[[ Provided passage open ]]

Epidural

DO I WANT AN EPIDURAL?

Women have all heard the universal birth story about the worst pain of your life- labor. However, with that knowledge, some women still elect to bravely endure labor without the benefit of pain relief. Guess what? All have survived to tell the tale. Getting an epidural is a deeply personal decision that impacts the outlook of one of the most important days of your life. To help make the decision, we offer some useful information, but at the end of the day, only you know how you handle pain. Then at the moment of labor, you can decide to experience your contractions first hand or hear about it from the nurse. Most importantly, keep your mind open to both options, and you might be surprised at your choice.

WHAT IS AN EPIDURAL?

Epidural anesthesia is regional anesthesia that blocks pain in a particular portion of the body. The goal of an epidural is to provide analgesia or pain relief, rather than anesthesia, which leads to total lack of feeling. So yes, you will feel the pressure of the baby entering the birth canal. An epidural blocks the nerve impulses from the lower spinal segments. This results in decreased sensation in the lower half of the body.

[[ Provided passage closed ]]
[[ Given material open ]]

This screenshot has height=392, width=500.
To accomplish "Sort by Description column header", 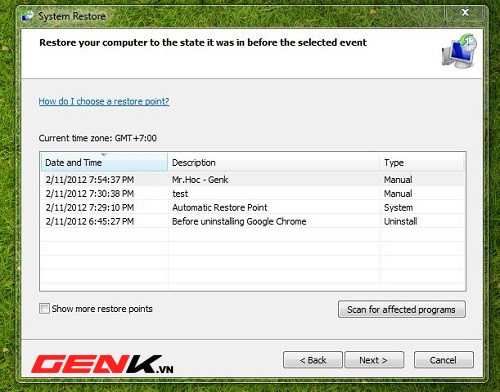I will (273, 163).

[[ Given material closed ]]

Questions on the material:
(A) What does the epidural text give as the goal of an epidural?
(B) Carry the epidural text forward from its last sentence, keeping its tone.
None of the data is needed here.

Responses per task:
(A) To provide analgesia, or pain relief, rather than anesthesia.

(B)
HOW IS AN EPIDURAL GIVEN?

Your anesthesiologist will give you an injection in your lower back and then guide a hollow needle between the small bones in your spine.

The needle goes into the space between the layers of tissue in your spinal column (the epidural space). A fine tube (catheter) is then passed through the needle and the needle is removed. The tube is taped up your back and over your shoulder. This catheter is then attached to a pump that continuously delivers the pain-relieving drugs into your back.

Try to keep very still while the anesthesiologist sets up the epidural. While on your side or sitting on the edge of the bed, you will be asked to lean forward. This opens up the spaces between the bones of your spine. Concentrate on your breathing to help you be as still as possible. Breathe in deeply through your nose, and sigh out slowly through your mouth. Your labor nurse will be there to hold your hand and help you through this process.

DOES THE PLACEMENT OF AN EPIDURAL HURT?

The answer depends on who you ask. Most women describe an epidural placement as creating a bit of discomfort in the area where the back is numbed and a feeling of pressure as the small tube or catheter is placed.

WHEN WILL MY EPIDURAL BE PLACED?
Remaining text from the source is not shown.